Posted on January 15, 2022

The winter months are upon us, and while that means cooler temperatures, it also means taking extra precautions to protect your health and wellness – including your lungs. 

We naturally get bundled up when we go outside in cold temperatures to stay warm and protect our skin from exposure to the elements, but the extreme cold can also impact other organs in the body. 

For individuals living with respiratory complications, the cold air can impact breathing and cause spasms in the lungs that may lead to symptoms such as breathlessness, coughing, wheezing, or tightness in the chest.
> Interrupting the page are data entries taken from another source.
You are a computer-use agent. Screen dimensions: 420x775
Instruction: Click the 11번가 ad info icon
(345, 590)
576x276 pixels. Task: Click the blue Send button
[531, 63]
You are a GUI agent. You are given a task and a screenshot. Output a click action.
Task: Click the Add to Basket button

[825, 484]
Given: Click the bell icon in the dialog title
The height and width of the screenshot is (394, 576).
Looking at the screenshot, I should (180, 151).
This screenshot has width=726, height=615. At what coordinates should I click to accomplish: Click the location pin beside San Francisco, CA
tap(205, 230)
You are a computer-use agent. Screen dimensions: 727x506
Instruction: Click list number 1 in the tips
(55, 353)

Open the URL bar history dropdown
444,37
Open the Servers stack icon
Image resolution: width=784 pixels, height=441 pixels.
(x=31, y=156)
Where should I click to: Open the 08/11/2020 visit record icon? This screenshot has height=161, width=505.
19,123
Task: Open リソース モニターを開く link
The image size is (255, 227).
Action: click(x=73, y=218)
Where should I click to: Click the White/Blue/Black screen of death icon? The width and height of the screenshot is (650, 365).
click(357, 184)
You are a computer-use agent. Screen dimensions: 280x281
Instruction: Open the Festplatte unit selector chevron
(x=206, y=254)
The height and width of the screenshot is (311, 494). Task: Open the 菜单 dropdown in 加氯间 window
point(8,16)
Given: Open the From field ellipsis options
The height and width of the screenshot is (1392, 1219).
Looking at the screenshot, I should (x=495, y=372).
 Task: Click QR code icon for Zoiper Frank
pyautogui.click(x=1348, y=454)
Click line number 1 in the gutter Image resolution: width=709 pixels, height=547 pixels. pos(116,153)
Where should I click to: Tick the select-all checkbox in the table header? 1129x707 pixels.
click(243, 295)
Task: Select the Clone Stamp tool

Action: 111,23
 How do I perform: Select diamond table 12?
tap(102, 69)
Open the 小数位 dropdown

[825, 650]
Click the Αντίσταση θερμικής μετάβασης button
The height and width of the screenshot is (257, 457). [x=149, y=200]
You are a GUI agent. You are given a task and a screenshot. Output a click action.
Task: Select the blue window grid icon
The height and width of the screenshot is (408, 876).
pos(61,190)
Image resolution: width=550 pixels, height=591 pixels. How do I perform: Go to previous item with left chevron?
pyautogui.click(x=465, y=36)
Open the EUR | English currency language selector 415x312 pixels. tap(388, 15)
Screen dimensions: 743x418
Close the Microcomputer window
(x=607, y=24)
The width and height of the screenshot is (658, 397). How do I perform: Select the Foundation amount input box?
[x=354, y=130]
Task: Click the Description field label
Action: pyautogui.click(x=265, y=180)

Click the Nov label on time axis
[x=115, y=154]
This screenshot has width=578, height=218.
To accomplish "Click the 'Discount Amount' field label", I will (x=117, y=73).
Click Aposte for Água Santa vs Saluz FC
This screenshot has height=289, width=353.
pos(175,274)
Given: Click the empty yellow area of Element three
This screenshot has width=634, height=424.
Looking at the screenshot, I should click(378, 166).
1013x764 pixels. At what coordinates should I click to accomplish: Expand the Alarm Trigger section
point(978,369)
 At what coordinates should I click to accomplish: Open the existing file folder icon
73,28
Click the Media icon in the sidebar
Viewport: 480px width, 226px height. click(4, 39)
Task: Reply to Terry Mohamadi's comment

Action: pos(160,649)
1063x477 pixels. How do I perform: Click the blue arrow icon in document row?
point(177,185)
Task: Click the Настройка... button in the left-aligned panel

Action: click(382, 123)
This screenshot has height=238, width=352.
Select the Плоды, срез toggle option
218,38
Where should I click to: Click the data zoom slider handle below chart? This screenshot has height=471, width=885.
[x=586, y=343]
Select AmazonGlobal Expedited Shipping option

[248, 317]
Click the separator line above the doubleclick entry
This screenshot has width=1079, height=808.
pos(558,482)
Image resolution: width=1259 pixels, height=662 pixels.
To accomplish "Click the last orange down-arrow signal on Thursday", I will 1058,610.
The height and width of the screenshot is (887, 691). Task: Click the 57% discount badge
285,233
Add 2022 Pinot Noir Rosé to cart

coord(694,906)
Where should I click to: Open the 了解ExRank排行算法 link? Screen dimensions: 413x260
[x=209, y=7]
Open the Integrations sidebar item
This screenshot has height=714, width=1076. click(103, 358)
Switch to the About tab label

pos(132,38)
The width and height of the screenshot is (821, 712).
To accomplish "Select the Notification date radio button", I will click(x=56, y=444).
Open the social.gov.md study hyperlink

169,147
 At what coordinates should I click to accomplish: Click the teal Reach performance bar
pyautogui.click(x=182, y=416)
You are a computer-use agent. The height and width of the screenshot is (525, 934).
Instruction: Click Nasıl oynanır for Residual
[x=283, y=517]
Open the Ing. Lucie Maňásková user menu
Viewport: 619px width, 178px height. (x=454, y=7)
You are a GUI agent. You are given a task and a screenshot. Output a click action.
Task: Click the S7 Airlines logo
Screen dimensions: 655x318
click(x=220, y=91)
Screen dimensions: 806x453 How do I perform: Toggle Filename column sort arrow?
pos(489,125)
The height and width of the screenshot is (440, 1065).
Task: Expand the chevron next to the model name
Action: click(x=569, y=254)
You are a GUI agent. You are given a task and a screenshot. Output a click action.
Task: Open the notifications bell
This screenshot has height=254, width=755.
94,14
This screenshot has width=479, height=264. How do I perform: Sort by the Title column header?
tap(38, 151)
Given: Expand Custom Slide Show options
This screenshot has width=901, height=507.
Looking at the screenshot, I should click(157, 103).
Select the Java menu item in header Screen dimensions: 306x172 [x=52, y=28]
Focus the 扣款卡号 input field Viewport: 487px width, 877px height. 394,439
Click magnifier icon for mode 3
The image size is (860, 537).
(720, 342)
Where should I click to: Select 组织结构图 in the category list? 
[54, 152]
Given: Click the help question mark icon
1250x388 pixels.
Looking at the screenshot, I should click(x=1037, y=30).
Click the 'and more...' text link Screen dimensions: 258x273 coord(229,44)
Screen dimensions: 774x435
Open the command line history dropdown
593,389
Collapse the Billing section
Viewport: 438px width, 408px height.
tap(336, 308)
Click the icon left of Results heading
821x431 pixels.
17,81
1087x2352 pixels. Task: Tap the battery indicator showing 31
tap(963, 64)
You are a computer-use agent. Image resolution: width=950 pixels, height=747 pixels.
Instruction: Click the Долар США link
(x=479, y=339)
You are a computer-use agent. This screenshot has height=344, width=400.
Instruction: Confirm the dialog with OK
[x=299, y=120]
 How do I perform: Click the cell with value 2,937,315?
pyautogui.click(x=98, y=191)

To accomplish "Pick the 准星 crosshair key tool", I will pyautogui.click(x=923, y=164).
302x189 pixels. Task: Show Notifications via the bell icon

This makes it especially important to take precautions during the winter months.

According to the Forum of International Respiratory Societies, “COPD, asthma, acute lower respiratory tract infections, TB and lung cancer are among the most common causes of severe illness….worldwide.” Because so many individuals are affected, The Pavilion Senior Living wants to make sure you are taking care of your lungs. Below, we share tips on how you can protect your lungs and promote lung health during the winter.

Tips for Protecting Your Lungs

Cover Your Nose and Mouth

Many people wear a scarf around their neck when they go out in the extreme cold, but pulling it up or wearing a separate face covering over your nose and mouth can help protect your lungs too.

By covering your nose and mouth, you are giving the air you breathe in a chance to warm up before it enters your lungs; the warmer the air, the less irritation in your lungs.

Breathe Through Your Nose

While it may not seem like much of a change, breathing through your nose rather than your mouth can make a significant difference when it comes to protecting your lungs from the cold air. By doing so, you are limiting the direct contact of the cold air to your lungs and allowing it more time to warm up as well.

Avoid Exercising Outside

In some case, exercising outdoors in cold weather can do more harm than good for your body. Of course, it is important to stay active, but the cold air causes your body to internalize its heat, increasing the risk of hypothermia and frostbite. 

The Pulmonary Associates state, “the frigid air burns your lungs and increases your risk of respiratory infection…Even further, the cold increases your blood pressure, putting you at a greater risk of cardiovascular disease.”

During exercise, you naturally breathe heavier, increasing the amount of cold air that goes into your lungs. Try to avoid the cold air by finding ways to stay active indoors.

Warm Up the Car

If possible, warm up the car before you set out on a trip. This can help your body warm up quicker and provides a convenient reprieve from the cold air you had to breathe in on your walk to the car.

To go one step further, park your vehicle in a garage. If this is a possibility for you, it will help keep your car warmer. Additionally, parking in a garage prevents you from having to remove ice and snow from the vehicle. Snow and ice removal only add to your time in the cold air, and this task may cause you to overexert yourself.

Keep Yourself Healthy

With the cooler temperatures comes cold and flu season, and getting sick will only irritate your lungs further. A vital part of taking care of your lungs is being proactive in protecting yourself from getting sick by:

  • Washing your hands often,
  • Avoiding people who you know are sick,
  • Maintaining a healthy, balanced diet,
  • And getting enough sleep.

If you are currently prescribed a rescue inhaler or other medications, be sure to keep them handy and use them as your doctor has suggested.

The winter season may require you to take extra precautions, but these tips can help you stay safe and protect your lung health. As a senior living provider in Tennessee and West Virginia, The Pavilion Senior Living offers services and amenities to help individuals stay healthy and active all year round.